A LinkedIn post by a Talent Management Specialist highlights the importance of adaptability in navigating change and invites readers to share recent examples from their work or life.

A talent management specialist.

Works with people for a living.

Probably has dozens of stories about candidates who adapted and succeeded, or didn’t and failed.

Their post: “In today’s fast-paced world, one skill stands out above all: adaptability.”

Same opener. Different word at the end. Same structure. Same nothing.

This person talks to humans every day.

They have real stories.

But instead of sharing one, they posted this.

Exhibit C: The Cybersecurity CEO

A LinkedIn post by a Founder/CEO highlighting the importance of strong IT and cybersecurity to prevent downtime and protect business reputation.

A founder and CEO of a technology company. “Enabling Growth With Technology” in their title.

Their post: “In today’s fast-paced business world, downtime isn’t just an inconvenience, it’s a threat to your brand’s reputation.”

Notice the tiny variation? “Business world” instead of just “world,” and the Em-dash is a solid AI giveaway.

Same template. Slightly different fill-in-the-blank.

This is a CEO.

They could share war stories about security breaches they prevented.

Clients they saved. Lessons from the trenches.

Instead: template.

Exhibit D: The Software Marketer

A Facebook post promotes a mass texting service, highlighting benefits like targeted SMS campaigns, contact list growth, and two-way messaging for business engagement and sales.

A software marketer. Their whole job is helping businesses stand out with better communication.

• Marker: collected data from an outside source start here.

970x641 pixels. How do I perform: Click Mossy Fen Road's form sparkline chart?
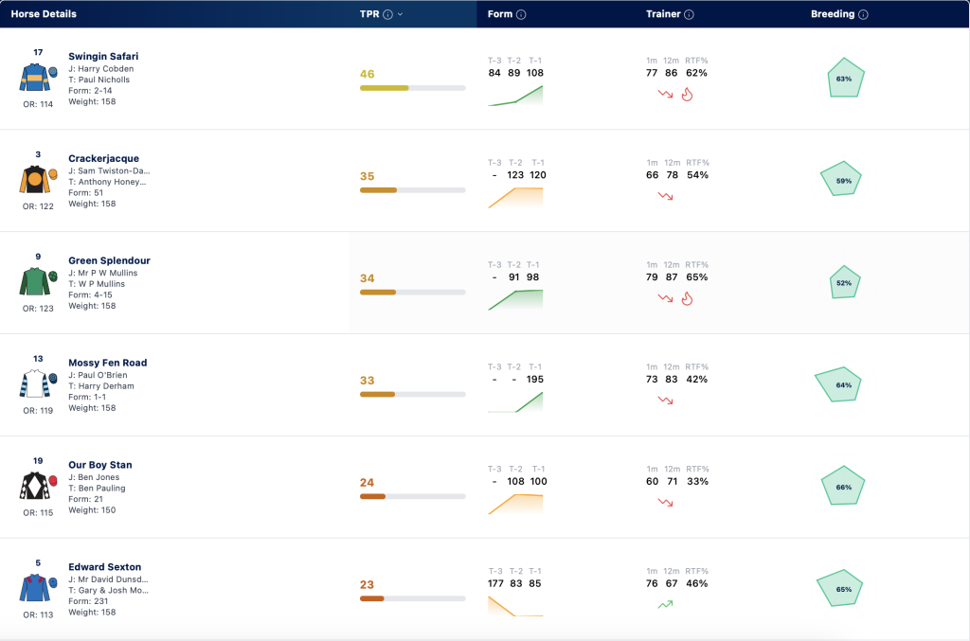click(515, 401)
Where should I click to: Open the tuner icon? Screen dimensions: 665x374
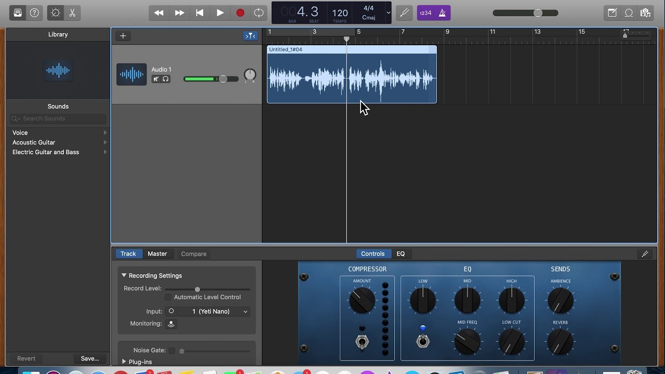click(403, 13)
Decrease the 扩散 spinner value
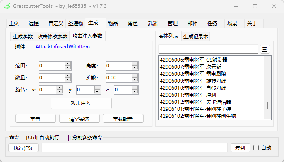The height and width of the screenshot is (162, 284). 135,80
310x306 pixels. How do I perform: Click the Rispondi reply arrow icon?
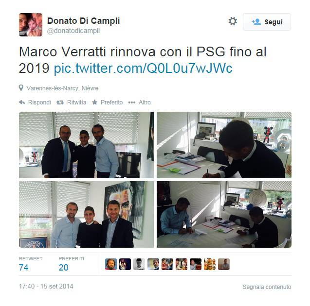click(x=22, y=102)
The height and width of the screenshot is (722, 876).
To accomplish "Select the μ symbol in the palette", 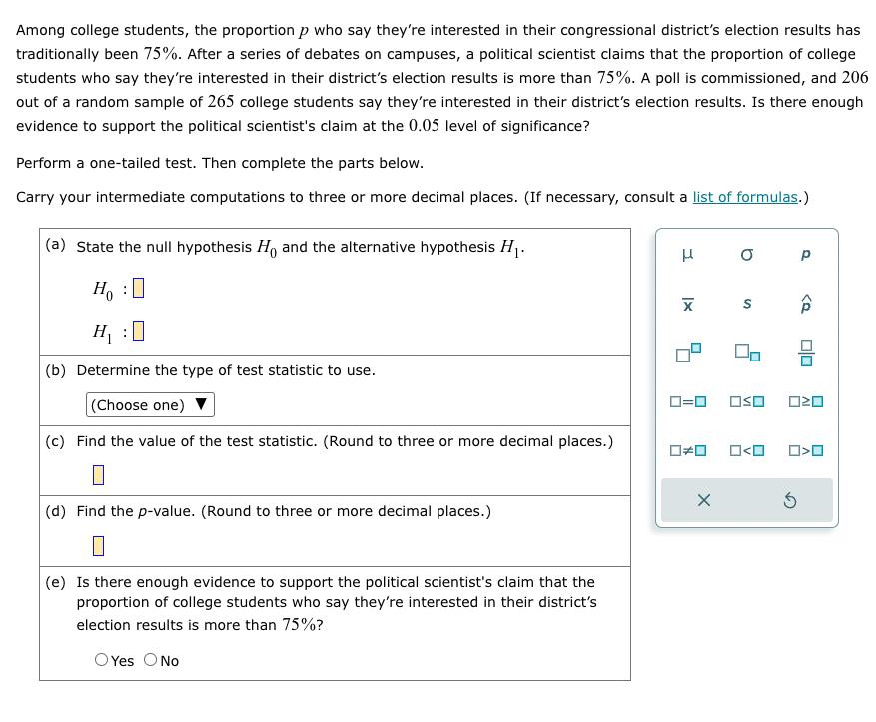I will (688, 254).
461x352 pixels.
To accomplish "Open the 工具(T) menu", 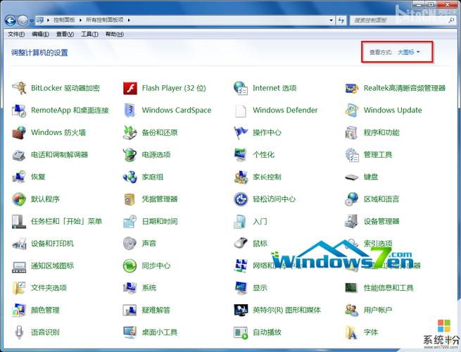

Their post: “In today’s fast-paced digital world, timely and personalized communication can make all the difference.”

“Digital world” this time.

Same structure. Same checkbox list. Same generic advice.

The irony?

This person markets communication tools.

And their communication sounds exactly like everyone else’s.

The Pattern Nobody’s Talking About

Four metallic-looking figures stand side by side, each with a neon speech bubble above their head, against a dark background.

Four people. Four industries.

M&A. Talent management. Cybersecurity. Software marketing.

All starting with the same phrase.

All using the same structure.

All saying nothing specific to their actual experience.

This isn’t a coincidence. This is a pattern.

I call it flattening.

AI Is Flattening Your Voice

A colorful, painted statue of a man looks down at a conveyor belt carrying identical gray human figures against a dark background.

Your expertise. Your experience. Your perspective. Your years of doing the actual work.

All compressed into “In today’s fast-paced world.”

  • The M&A advisor has done real deals. Flattened.
  • The talent manager has seen real careers. Flattened.
  • The CEO has fought real security battles. Flattened.
  • The marketer has run real campaigns. Flattened.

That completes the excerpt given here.